A Sociological Analysis of Root Causes of Aboriginal Homelessness in Sioux Lookout, Ontario

The homeless are visible on the town’s main street, where they often congregate in the park and along the sidewalks to socialize and share alcoholic beverages. The homeless population is often referred to as “problems,” “vagrants,” “lazy” and “drunken Indians” (Sioux Lookout Anti-Racism Committee, 2000). In 2000, The Front Street Improvement Project Committee, a municipally appointed committee, released a discussion paper that was aimed at articulating strategies to address “social and environmental issues,” which included homelessness (Front Street Improvement Project Committee, 2000). Some of the proposed solutions focused on removing the “problem,” which would entail either moving the individuals back to their home communities or moving the liquor store. The Front Street Report (2000) acknowledges that there is an obvious need for community education on the causes of homelessness in Sioux Lookout, and particularly on the causes of Aboriginal homelessness.
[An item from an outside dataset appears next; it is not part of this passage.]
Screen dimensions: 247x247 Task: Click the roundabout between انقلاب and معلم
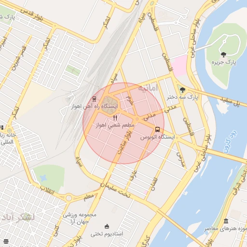pyautogui.click(x=69, y=198)
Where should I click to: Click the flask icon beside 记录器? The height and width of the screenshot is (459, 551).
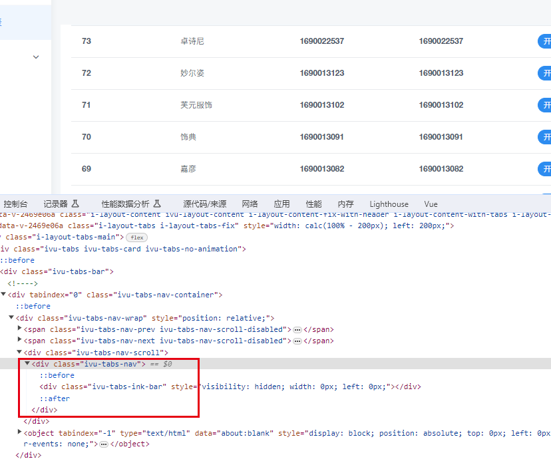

This research paper is an attempt to generate knowledge and understanding of root causes of Aboriginal homelessness in order to: 1) develop effective relevant policies and programs and 2) move discourse from racism and prejudice to action to address the issues. The language used in order to take up the issue of Aboriginal homelessness must consciously reflect its social and historical context. This is imperative if politicians, policy-makers and program developers are to formulate and implement social policies and programs that will appropriately and effectively challenge the growing incidence of homelessness among Aboriginal people.